Back outside on Mott Street, where cafés and shops lined the sidewalk, a small, unassuming building stood across from the church like a silent witness to all that had occurred at St. Patrick’s over the years. “If walls could talk,” I thought. It turned out that that simple building held stories of its own.

The building, 256-258 Mott Street, used to be known as the 14th Ward Industrial School. John Jacob Astor and his wife Charlotte built it in 1888 to serve, in the words of the New York Times over 100 years ago, “a district of wretchedness, poverty and squalor.” They bought the lot for $21,000, hired Calvert Vaux (the co-architect of Central Park), and paid $42,000 for the construction of the Victorian Gothic structure. It became a school, run by the Children’s Aid Society, where impoverished immigrant children could receive daily lessons in “industry, thrift and cleanliness,” as well as hot meals. The little red brick building became a safe haven for generations of children in a neighborhood that used to be part of an infamously violent district.
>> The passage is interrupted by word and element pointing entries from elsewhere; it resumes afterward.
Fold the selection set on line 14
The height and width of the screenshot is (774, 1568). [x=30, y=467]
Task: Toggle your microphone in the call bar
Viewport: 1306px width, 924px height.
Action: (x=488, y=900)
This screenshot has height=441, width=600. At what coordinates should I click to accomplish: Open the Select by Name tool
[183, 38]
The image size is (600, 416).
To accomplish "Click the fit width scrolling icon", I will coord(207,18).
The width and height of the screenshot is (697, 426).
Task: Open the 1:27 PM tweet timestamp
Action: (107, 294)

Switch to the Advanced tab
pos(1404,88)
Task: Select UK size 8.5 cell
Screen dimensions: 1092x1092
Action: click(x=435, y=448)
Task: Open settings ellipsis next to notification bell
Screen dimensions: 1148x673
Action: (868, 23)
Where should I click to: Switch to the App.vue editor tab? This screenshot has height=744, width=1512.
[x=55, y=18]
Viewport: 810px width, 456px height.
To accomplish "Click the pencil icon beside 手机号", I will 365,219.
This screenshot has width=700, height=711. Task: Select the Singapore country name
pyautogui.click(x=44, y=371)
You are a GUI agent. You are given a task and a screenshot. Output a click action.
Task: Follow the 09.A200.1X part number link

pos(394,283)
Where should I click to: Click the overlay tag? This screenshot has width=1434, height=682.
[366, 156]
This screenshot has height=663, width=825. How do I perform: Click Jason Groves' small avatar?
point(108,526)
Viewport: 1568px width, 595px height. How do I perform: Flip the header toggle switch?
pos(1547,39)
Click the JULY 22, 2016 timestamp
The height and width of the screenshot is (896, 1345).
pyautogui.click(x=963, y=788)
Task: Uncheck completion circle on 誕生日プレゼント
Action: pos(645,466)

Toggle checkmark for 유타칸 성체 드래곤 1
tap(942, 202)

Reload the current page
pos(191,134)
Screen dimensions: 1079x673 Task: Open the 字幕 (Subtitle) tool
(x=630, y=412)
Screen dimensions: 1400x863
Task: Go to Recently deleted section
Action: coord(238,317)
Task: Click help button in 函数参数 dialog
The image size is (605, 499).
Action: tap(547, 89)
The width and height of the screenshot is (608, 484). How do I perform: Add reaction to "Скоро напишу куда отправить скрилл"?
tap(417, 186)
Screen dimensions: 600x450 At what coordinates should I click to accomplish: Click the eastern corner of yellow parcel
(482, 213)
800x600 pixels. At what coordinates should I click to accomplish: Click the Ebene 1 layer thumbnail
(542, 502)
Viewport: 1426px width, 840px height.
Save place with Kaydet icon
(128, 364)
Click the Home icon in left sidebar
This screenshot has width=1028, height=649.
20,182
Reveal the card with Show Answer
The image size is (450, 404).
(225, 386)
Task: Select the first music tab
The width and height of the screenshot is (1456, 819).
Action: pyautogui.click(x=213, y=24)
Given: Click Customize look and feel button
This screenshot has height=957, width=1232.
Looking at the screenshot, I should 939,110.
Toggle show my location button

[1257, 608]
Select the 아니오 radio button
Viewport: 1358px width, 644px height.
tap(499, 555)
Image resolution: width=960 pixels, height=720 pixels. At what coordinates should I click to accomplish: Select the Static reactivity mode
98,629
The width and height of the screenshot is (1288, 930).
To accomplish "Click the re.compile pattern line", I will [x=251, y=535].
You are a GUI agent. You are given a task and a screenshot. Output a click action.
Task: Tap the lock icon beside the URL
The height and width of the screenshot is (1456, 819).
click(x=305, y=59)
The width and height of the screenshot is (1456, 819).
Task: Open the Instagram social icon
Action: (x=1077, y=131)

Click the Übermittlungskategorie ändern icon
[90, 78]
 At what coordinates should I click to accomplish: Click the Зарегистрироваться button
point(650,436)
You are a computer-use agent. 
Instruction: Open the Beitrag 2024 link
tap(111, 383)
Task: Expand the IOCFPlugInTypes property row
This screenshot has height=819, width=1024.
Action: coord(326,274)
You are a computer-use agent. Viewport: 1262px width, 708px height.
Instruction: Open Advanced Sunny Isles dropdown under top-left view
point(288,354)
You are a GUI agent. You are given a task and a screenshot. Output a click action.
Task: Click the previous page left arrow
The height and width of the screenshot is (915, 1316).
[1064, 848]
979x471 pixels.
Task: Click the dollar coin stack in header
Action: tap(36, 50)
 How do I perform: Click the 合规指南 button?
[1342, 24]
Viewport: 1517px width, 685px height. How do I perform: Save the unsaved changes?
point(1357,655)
The former 14th Ward Industrial School, funded by John and Charlotte Astor

So was finding out that a co-op building once owned by one of New York’s grandest families the thing that got me hooked me on wall-talking? Not entirely—it was also a ghoulish story set in a building that happened to be just around the corner on Prince Street.

On the day that I visited St. Patrick’s, vendors lined both sides of busy Prince Street.  Tourists moved between kiosks buying hats and sunglasses, and visitors hurried in and out of a thrift store that was, until 2010, the parochial school associated with St. Patrick’s Old Cathedral. The festive scene on that sunny day held no evidence of the tragedy that occurred there 65 years earlier.

Christina Randazzo, a born and raised New Yorker, shared her story over coffee a few days later. “Sister Monica was our teacher and she would always say to us, ‘I just want to live long enough to see you all get to make your communion.’ On the day of the ceremony we stood inside the school in line, each child on a metal step, as she checked our veils and ties. We were quiet, preparing to lead the procession into [St. Patrick’s] across the street. She stood on the first landing as she said a prayer.” Ms. Randazzo recalled what happened next as if describing a harrowing scene from a film playing in slow motion:

“She stepped back and her heel must have caught in the hem of her habit because she fell backwards, hitting all the way down along those metal steps. She died instantly.”  As a priest came to read last rites to Sister Monica, another nun led the children across Prince Street into St. Patrick’s. “We were in blood splattered communion dresses. We went to our communion, walking ashen down the center of the church.”

And so, while visiting an old cathedral, I’d discovered a church’s unusual history, a building’s heroic past, and stairs with a gothic tale. I realized just how much of New York we miss as we hurry past the buildings that stand quietly around us each day. Since then I’ve been pausing to “listen” to buildings, and I’ll share what I learn here. Stop by again for a story or two—you might be surprised by what New York buildings have to say.